Wednesday, June 4, 2014

Pin It


Daily Creative Rituals

If you hang around artists, writers, and other creative types for enough time, eventually the topic of how to be productive comes up. How to stay motivated, how to be consistent, how to avoid all the slumps and distractions and pesky desire to procrastinate that plagues any creative. Daily rituals aren’t for everyone, but there is a certain logic to making your creativity a habit as much as possible.

To me, establishing a creative ritual is mainly about comfort. It’s about knowing what time of day and in what conditions you’re most productive, and then making a routine out of it. Eventually your brain comes to associate those things with productivity.

This happened in my life almost accidentally with tea. I was never much of a tea-drinker, but I started drinking breakfast tea after being introduced to it by a house guest. And ironically, it started out as a way to prolong the inevitable. I woke up early one morning to do some work. Rubbed the sleep out of my eyes, turned on the computer, but I still wasn’t feeling it… why not make some tea? That would wake me up. I continued to procrastinate this same way every time I needed to do work… and before long, I came to associate tea with working. It relaxes my mind and gets me in the mood.

Now, my creative ritual is to brew some tea and get going first thing in the morning. I’m an early bird more than a night owl. Something about the sun shining through the window and having the whole day ahead of me fills me with the right amount of optimism, and I take advantage of it. The longer I wait, the less likely I am to be productive.

Full disclosure, I’m actually pretty terrible at sticking to a daily ritual. It’s hard, guys! I prefer to think of it as a creative ritual. That allows for a bit more flexibility. Some days, writing isn’t the most productive thing I can do. Letting ideas percolate is just as important, so maybe instead of sitting down at my computer, I’ll go for a walk instead. Or maybe I'll read, watch a show, or doodle. I might not write everyday, but I'll do a little something everyday to keep the wheels turning.

I was scheduled to write this post weeks ago, but as it happens, on May 31 a friend e-mailed me about a project she found called the Year of Creative Habits. It’s a challenge to pick a creative thing you’d like to work on, and do it every day for a month. My friend would like to get more comfortable with ink drawing, so she’s doing that this month. Since NaNoWriMo, I’ve missed the challenge of writing every day, so that will be my June experiment.

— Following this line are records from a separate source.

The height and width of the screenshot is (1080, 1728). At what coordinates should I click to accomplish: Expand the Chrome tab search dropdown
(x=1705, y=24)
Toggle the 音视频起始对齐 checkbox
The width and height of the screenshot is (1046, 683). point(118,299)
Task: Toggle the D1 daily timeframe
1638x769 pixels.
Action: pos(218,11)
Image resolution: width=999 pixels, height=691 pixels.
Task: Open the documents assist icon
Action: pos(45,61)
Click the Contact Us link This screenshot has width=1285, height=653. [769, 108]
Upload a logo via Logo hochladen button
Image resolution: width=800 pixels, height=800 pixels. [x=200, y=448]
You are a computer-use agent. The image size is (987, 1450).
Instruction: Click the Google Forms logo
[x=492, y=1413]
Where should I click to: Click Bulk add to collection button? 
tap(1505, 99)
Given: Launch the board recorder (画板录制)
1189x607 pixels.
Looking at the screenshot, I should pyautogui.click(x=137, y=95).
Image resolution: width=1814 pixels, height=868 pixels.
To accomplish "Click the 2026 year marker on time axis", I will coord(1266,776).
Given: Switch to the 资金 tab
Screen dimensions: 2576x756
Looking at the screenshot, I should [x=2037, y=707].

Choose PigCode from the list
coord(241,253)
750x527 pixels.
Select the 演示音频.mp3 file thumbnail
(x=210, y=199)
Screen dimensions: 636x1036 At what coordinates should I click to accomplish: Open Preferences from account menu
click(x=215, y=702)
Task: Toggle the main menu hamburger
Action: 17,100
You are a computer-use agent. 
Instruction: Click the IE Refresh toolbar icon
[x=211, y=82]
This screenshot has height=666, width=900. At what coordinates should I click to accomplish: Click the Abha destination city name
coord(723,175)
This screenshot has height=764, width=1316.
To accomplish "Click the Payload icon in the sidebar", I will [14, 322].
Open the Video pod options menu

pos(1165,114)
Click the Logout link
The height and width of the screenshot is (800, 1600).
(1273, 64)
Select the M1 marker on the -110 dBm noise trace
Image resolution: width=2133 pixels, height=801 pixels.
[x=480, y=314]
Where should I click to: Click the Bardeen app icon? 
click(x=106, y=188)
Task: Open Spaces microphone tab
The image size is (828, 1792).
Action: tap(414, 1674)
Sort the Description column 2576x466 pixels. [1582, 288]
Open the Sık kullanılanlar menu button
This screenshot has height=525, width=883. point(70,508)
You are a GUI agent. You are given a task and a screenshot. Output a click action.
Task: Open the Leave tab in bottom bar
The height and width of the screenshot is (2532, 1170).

I encourage you guys to check it out. I also encourage you to comment and tell us what creative rituals you employ to stay productive, and/or what creative habit you’d want to work on for a month!


  1. If I need to get something creative done, and it's not something I'm o-so-passionate about- I often times really have to force it. I normally procrastinate until the last possible minute and then I'll make myself sit down and start working. It will normally take me a while to get into it and the inspiration flowing, but making myself sit there and do it normally works.

    If it's a project that came to me out of sudden inspiration, well, that normally pops into my head suddenly and I write it down or put it in whatever medium it needs to be in almost immediately. If I can't complete it in one sitting, I'll make an extremely thorough plan as soon as possible so that I won't have to procrastinate and force inspiration to come back. I'll get as much as possible out of a helpful nudge by a passing muse so I won't have to beg her to come back later.

  2. There is a book called "Daily Rituals: How Artists Work" by Mason Currey that will interest all who can relate to this post. After falling victim to spouts of procrastination, Currey decided to do some research on the daily rituals of the most successful artists of all time, including Mozart, Beethoven, Sigmund Freud, Jane Austin, Ernest Hemingway, etc... and compiled them into a fascinating little book. Currey remarks that any given artist's routine can be equally inspiring and discouraging, but readers might also be surprised to learn that Francis Bacon partied every night and waited for "inspiration to come." What all these artists have in common is a variable of "routine," even if that routine includes smuggling snails out of France in your bra (see Patricia Highsmith). Anyway, I encourage all to check it out. The routines are funny and to the point!